-- RECORDED INFORMATION follows --

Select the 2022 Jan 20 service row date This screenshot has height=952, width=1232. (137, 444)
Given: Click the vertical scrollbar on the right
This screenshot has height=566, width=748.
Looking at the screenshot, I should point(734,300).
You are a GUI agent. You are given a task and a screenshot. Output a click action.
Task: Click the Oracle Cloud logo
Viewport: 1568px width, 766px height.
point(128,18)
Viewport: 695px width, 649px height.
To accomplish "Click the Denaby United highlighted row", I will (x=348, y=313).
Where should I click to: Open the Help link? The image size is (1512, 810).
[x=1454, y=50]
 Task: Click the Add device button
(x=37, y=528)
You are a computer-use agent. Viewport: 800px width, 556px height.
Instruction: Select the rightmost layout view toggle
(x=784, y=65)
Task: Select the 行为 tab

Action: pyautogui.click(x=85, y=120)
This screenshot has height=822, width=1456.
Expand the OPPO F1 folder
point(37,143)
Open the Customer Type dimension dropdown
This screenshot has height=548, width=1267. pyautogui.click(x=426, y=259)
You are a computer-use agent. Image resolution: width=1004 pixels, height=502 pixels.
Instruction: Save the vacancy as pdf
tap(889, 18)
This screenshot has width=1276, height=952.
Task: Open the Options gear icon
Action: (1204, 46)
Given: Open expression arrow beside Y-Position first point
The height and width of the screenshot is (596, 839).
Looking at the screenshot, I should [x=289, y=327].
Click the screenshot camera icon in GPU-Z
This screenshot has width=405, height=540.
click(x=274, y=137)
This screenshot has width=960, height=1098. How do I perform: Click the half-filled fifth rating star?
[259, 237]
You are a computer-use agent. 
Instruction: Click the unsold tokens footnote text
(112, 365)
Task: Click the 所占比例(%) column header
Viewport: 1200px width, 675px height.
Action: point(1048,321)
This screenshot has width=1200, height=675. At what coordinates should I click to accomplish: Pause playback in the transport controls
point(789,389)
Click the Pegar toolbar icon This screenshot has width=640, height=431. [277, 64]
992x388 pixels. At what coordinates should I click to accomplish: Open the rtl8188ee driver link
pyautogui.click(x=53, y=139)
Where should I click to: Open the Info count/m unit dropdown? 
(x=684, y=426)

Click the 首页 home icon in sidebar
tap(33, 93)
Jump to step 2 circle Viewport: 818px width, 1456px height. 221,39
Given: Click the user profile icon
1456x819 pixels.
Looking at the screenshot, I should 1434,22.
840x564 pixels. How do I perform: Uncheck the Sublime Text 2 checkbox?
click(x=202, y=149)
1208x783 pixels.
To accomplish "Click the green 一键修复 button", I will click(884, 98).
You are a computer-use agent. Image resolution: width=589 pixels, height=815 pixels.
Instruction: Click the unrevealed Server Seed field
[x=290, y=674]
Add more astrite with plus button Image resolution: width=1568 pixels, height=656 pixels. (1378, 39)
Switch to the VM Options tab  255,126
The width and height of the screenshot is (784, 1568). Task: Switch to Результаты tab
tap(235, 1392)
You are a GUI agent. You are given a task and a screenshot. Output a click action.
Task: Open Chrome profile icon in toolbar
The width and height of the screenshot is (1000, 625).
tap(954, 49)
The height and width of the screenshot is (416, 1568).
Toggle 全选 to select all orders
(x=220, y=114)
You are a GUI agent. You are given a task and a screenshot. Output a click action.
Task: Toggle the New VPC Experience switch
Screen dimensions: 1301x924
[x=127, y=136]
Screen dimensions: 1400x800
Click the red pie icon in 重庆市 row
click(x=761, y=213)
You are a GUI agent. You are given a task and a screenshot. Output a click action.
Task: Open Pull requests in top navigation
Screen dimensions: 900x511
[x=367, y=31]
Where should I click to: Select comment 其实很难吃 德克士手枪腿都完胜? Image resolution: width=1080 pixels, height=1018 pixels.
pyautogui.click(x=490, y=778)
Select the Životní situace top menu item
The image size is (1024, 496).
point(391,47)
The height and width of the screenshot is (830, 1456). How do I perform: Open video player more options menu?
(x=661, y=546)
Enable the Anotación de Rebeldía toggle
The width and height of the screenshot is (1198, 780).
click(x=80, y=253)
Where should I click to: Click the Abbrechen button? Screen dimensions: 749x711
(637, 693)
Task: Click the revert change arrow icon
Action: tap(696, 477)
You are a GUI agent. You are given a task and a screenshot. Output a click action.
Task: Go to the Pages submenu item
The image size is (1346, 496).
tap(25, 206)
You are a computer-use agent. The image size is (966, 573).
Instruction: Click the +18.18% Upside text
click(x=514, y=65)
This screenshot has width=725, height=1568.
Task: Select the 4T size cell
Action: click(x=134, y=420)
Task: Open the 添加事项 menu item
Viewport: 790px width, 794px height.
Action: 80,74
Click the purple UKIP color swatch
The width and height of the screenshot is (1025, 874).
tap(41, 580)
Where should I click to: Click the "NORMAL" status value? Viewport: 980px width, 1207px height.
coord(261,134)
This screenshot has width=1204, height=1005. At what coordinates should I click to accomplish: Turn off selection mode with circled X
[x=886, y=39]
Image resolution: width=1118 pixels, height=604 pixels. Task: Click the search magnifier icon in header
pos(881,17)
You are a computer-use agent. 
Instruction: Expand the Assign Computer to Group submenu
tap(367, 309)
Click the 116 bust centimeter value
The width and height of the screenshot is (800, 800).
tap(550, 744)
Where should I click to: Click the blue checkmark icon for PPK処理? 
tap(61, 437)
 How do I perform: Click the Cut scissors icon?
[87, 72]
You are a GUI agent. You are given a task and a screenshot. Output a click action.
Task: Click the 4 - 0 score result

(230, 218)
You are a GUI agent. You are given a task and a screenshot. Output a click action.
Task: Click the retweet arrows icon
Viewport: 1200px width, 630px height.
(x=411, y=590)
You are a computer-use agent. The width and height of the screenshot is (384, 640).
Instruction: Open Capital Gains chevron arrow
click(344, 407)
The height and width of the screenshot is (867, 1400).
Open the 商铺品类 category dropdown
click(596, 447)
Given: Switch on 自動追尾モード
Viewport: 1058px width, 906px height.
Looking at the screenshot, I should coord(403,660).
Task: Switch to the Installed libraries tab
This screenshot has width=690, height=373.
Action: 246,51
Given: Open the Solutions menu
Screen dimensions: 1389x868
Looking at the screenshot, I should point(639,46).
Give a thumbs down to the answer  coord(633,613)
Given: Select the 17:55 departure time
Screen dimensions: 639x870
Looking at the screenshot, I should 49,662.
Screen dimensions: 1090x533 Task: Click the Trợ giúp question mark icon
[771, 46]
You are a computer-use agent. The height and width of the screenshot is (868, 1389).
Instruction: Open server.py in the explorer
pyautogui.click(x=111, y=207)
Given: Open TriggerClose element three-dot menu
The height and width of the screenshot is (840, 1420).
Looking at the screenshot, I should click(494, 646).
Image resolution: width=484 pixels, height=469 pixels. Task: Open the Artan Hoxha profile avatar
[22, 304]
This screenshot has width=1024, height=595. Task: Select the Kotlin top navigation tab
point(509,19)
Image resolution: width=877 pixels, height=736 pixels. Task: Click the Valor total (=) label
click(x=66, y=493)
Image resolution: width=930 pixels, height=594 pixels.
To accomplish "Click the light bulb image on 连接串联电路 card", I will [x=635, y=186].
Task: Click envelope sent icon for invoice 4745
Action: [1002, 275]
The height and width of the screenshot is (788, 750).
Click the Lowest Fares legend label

-- RECORDED INFORMATION concluded --

TASK ITEM → Above this task is a listing. Restate, word for word and with nothing added, the lines from the one with "Screen dimensions: 900x511" through the one with "You are a computer-use agent. The image".

OUTPUT →
Screen dimensions: 900x511
[x=367, y=31]
Where should I click to: Select comment 其实很难吃 德克士手枪腿都完胜? Image resolution: width=1080 pixels, height=1018 pixels.
pyautogui.click(x=490, y=778)
Select the Životní situace top menu item
The image size is (1024, 496).
point(391,47)
The height and width of the screenshot is (830, 1456). How do I perform: Open video player more options menu?
(x=661, y=546)
Enable the Anotación de Rebeldía toggle
The width and height of the screenshot is (1198, 780).
click(x=80, y=253)
Where should I click to: Click the Abbrechen button? Screen dimensions: 749x711
(637, 693)
Task: Click the revert change arrow icon
Action: tap(696, 477)
You are a GUI agent. You are given a task and a screenshot. Output a click action.
Task: Go to the Pages submenu item
The image size is (1346, 496).
tap(25, 206)
You are a computer-use agent. The image size is (966, 573).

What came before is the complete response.